Malgré une population vaccinée à plus de 75%, l’épidémie de coronavirus montre depuis plusieurs jours des signes de reprise. Une bonne raison pour ne surtout pas relâcher les gestes barrières, dont le masque fait partie, insistent les autorités sanitaires. S’alarmant du rythme «très préoccupant» de transmission du Covid-19 en Europe, l’Organisation mondiale de la santé (OMS) a appelé jeudi à continuer la vaccination, à utiliser massivement les masques et à pratiquer les mesures de distanciation sociales. «Des projections fiables montrent que si nous parvenions à un taux d’utilisation de 95% des masques en Europe et en Asie centrale, nous pourrions sauver jusqu’à 188.000 vies sur le demi-million de vies que nous risquons de perdre d’ici février 2022», a noté le directeur de l’OMS Europe, Hans Kluge.

 «Le port du masque pourra empêcher des contaminations tant que celles-ci ne sont pas rendues impossibles par la vaccination», avance Alexandre Nicolas, chercheur au CNRS. Il est en revanche plus difficile de définir, selon lui, «dans quelle mesure quantitative son port freine effectivement la propagation épidémique en ce moment».

«Mieux toléré qu’un confinement»

«Tant que le coronavirus cause des Covid longs, des complications conduisant à l’hospitalisation ou au décès dans des proportions substantielles, nous voudrons tout faire pour éviter de contracter ce virus», assure de son côté l’épidémiologiste Antoine Flahault. Et «pour réduire le risque d’infection, nous savons désormais qu’il convient de combiner les mesures efficaces que sont le vaccin, le port du masque en milieu intérieur, la ventilation dans les lieux clos».

Certains pays ont fait le pari de supprimer le port du masque, comme le Royaume-Uni mi-juillet, ou le Danemark en septembre. Or ces pays connaissent une situation épidémiologique beaucoup plus défavorable que celles de la France, l’Italie, la Suisse, l’Espagne ou le Portugal qui, eux, l’ont conservé, fait remarquer Antoine Flahault. «Sans qu’il soit aisé d’attribuer la totalité de la dégradation de leur situation à la seule levée du port du masque, il est probable qu’elle ait joué un rôle», souligne l’épidémiologiste.

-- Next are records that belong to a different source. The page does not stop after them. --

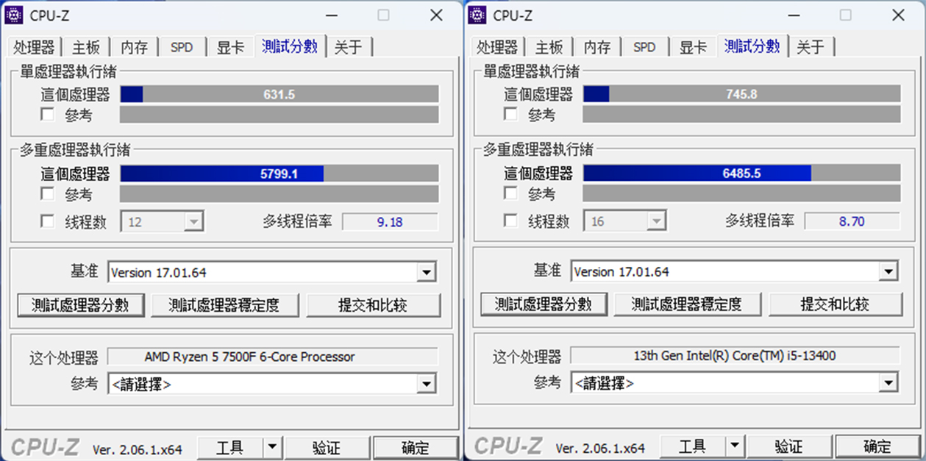This screenshot has width=926, height=461.
Task: Click the 测试处理器分数 button on the left
Action: click(x=81, y=304)
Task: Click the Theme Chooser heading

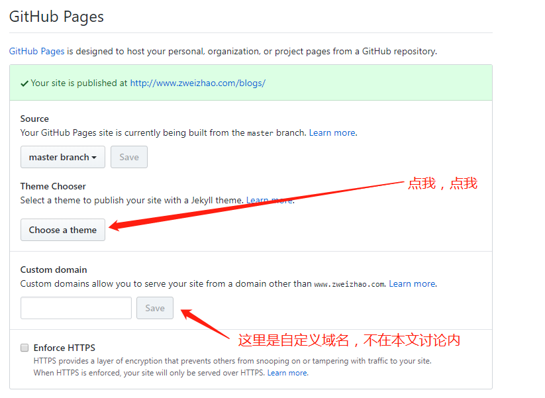Action: 53,186
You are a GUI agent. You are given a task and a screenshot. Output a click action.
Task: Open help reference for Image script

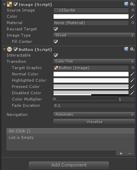pos(126,4)
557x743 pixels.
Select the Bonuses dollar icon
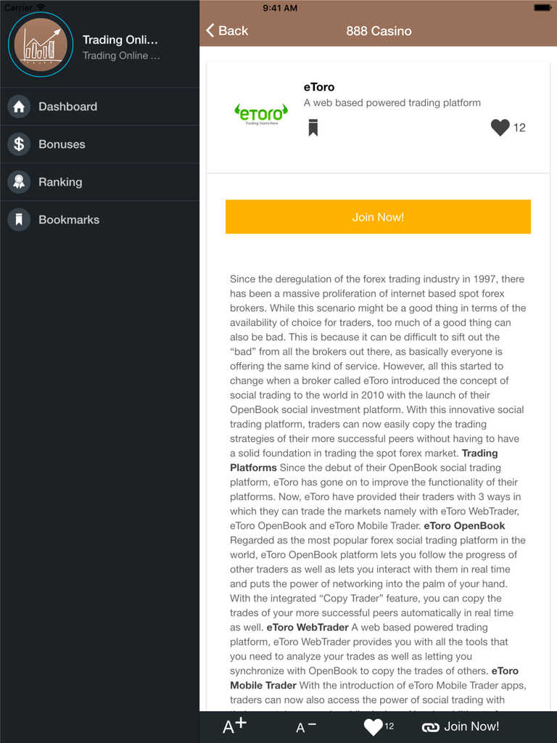19,144
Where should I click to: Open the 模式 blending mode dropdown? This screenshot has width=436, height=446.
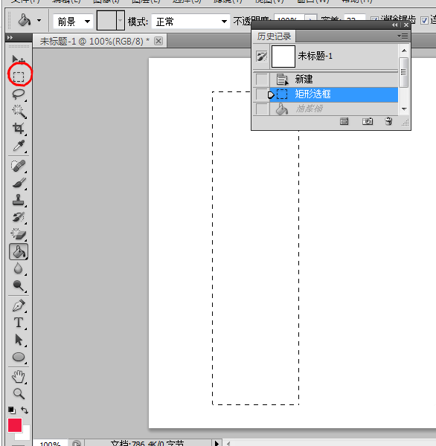(190, 22)
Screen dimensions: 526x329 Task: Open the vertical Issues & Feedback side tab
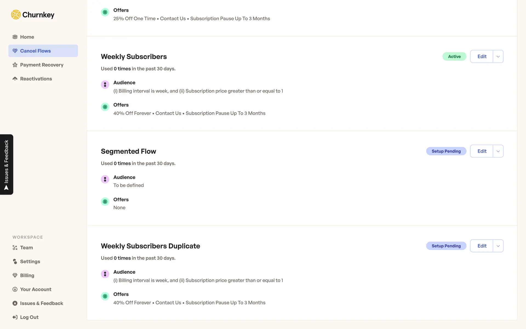coord(7,165)
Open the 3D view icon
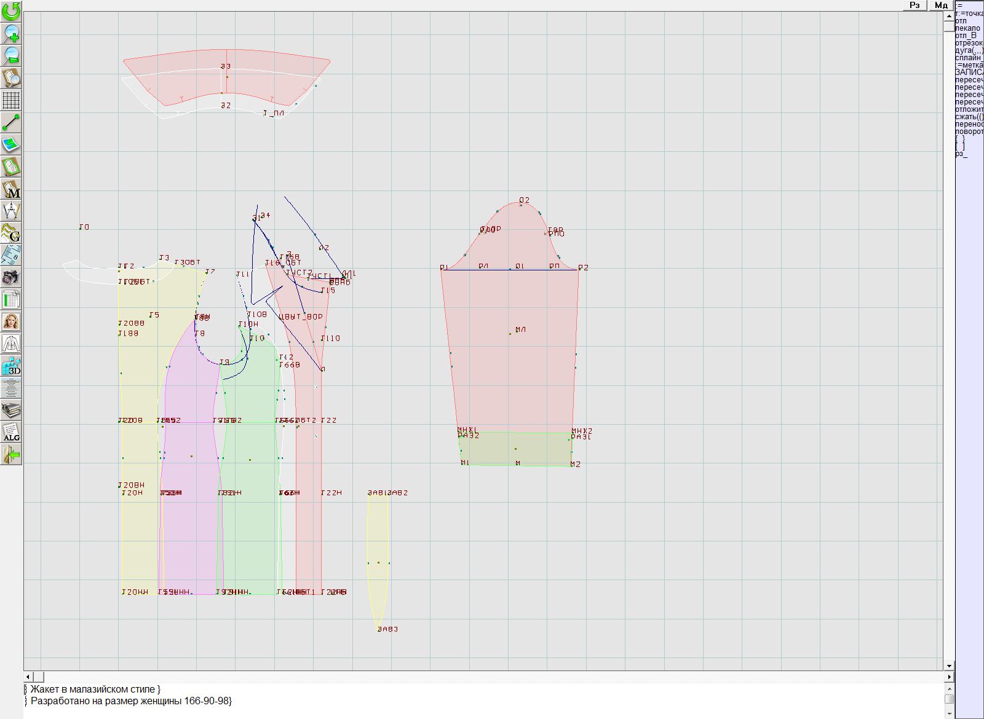Image resolution: width=984 pixels, height=719 pixels. [11, 366]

En Israël, le port du masque en intérieur a été levé en juin pour être à nouveau imposé moins de dix jours plus tard, face à la hausse des contaminations. «Le problème, c’est qu’on a affaire à une pandémie et qu’on n’en a pas le contrôle mondial pour l’instant, ce qui nous empêche de dire: ‘on relâche tout’», lance Rodolphe Thiébaut, professeur de santé publique à l’université de Bordeaux et directeur de recherche à l’Inserm. Et même s’il est contraignant, le port du masque reste bien mieux toléré qu’un confinement ou un couvre-feu, souligne-t-il. Si le chercheur ne s’aventure pas à pronostiquer une date de levée de l’obligation en France, il espère que ce ne sera pas un «’bas les masques’ définitif». «On aura sans doute pris l’habitude de porter un masque quand on est malade et ça, c’est une bonne nouvelle» pour limiter la propagation d’autres virus, estime-t-il.